Questa è una delle mie poche FF sui One Direction, ma è quella che ritengo la più romantica.
Spero che vi piaccia e se avete un suggerimento o una critica (accetto tutto in maniera limitata) la potete recensire e dirmi cosa vi piace o non vi piace.
Grazie per l'attensione e Buona Lettura



Dolore.
Riesco a sentire solo questo.
Un dolore così forte da mandarmi fitte lancinanti per tutto il corpo.
Non ricordo cosa me lo ha procurato.
Sento delle voci intorno a me, ma vedo tutto nero.
La testa mi gira.
Sento qualcuno che mi solleva.
Un altro dolore meno acuto.
Un ago mi trafigge le vene del braccio destro e sento un nuovo liquido che scorre dentro di esso.
Un liquido che mi calma, la testa smette di girarmi e ogni dolore passa mentre perdo lentamente conoscenza.
 
Sollevo leggermente le palpebre.
All’inizio vedo tutto ombrato ma a poco a poco riesco a mettere a fuoco il posto dove mi trovo.
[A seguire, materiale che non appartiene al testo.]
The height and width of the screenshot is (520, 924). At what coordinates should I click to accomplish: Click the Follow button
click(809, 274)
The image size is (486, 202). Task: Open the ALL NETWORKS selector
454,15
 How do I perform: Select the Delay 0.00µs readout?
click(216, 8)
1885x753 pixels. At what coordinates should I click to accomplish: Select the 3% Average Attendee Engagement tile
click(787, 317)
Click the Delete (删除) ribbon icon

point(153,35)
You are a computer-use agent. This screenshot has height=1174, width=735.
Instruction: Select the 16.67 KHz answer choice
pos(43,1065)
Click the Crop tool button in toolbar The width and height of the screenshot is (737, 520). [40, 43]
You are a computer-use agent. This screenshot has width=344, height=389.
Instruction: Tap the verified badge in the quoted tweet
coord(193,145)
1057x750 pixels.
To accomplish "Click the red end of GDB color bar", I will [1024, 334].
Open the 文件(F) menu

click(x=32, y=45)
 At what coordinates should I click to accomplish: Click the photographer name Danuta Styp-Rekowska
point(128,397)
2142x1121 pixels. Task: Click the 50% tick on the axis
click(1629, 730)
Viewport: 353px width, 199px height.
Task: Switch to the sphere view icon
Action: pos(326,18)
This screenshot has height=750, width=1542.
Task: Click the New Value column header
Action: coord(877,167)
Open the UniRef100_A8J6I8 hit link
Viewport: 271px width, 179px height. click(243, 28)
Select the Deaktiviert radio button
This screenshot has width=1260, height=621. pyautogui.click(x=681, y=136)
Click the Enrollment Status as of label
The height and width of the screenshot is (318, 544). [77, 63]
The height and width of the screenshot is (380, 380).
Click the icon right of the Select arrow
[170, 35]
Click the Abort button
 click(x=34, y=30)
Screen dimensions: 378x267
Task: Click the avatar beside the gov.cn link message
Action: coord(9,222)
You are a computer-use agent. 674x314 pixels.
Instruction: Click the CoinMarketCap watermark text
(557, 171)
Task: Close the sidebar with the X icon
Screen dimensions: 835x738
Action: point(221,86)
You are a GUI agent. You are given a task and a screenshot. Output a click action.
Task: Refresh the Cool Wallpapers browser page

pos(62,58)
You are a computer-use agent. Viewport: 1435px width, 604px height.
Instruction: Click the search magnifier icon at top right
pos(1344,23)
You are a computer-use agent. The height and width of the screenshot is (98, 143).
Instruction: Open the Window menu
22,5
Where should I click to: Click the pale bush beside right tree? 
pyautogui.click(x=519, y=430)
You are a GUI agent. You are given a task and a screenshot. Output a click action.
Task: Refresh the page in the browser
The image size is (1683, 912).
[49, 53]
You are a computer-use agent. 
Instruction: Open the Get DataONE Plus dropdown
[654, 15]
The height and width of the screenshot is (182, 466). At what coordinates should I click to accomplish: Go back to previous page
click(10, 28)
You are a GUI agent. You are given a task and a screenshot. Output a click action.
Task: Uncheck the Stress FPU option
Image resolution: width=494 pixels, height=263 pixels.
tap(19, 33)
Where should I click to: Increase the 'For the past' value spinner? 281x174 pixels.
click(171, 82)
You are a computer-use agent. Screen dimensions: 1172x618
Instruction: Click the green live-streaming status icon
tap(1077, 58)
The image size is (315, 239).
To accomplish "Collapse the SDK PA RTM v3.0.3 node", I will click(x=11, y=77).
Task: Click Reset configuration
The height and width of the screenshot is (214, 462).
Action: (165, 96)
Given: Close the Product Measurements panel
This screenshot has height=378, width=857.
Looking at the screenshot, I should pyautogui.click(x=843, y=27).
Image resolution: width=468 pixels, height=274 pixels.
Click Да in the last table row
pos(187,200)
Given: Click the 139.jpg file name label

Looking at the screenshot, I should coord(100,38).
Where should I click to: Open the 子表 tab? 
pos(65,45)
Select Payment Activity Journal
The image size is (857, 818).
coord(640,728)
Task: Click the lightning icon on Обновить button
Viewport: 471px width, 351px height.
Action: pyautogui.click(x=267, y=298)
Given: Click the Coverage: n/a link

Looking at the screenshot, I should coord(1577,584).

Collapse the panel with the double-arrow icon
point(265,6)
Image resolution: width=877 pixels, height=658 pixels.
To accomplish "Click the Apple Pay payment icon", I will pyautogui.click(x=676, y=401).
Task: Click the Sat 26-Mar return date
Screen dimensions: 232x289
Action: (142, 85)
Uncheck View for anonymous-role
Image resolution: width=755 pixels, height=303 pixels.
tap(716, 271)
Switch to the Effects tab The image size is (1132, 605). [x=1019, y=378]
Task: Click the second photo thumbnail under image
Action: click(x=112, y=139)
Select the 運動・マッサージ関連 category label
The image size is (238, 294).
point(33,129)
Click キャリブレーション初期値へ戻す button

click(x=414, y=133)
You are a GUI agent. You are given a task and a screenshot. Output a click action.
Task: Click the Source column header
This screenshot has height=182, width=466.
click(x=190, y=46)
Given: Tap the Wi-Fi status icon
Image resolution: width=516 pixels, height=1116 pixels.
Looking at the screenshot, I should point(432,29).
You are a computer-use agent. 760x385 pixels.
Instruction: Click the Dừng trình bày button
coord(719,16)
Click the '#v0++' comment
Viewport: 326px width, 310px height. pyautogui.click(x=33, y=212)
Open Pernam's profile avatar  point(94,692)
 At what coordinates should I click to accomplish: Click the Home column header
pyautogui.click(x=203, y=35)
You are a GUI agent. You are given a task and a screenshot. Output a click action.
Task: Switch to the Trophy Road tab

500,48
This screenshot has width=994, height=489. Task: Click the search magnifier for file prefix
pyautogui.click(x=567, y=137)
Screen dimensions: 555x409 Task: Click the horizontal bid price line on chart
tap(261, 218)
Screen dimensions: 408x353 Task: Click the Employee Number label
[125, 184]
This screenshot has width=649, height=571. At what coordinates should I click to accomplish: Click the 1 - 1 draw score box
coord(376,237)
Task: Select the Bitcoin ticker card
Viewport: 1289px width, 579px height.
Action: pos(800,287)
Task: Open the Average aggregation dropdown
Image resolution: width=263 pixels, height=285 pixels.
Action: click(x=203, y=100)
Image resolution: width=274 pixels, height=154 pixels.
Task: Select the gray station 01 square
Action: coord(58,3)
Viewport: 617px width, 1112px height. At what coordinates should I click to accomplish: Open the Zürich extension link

La testa mi fa male e anche la gola brucia molto.
Sono distesa su un letto, coperta da lenzuola bianche.
Avanti a me c’e un armadietto di colore azzurro e bianco, le stesse tonalità delle pareti.
Giro leggermente la testa a sinistra. Al posto delle pareti azzurre c’e una finestra gigante , che dà sulla città.
Alla mia destra c’e un letto uguale al mio, vuoto.
Ho già visto un posto come questo, ma non mi ricordo.
Una sensazione di nausea sale dalla bocca dello stomaco e mi arriva in gola.
Io non ricordo.
La mia testa comincia a formulare delle domande.
Come mi chiamo?
Quanti anni ho?
Perché sono qui?
Comincio a tremare tutta, non riesco a rispondere a nessuna di queste domande.
Faccio respiri profondi e cerco di interrogarmi sulla domanda che credo sia la più facile.
Come mi chiamo?....Io mi chiamo….Mi chiamo….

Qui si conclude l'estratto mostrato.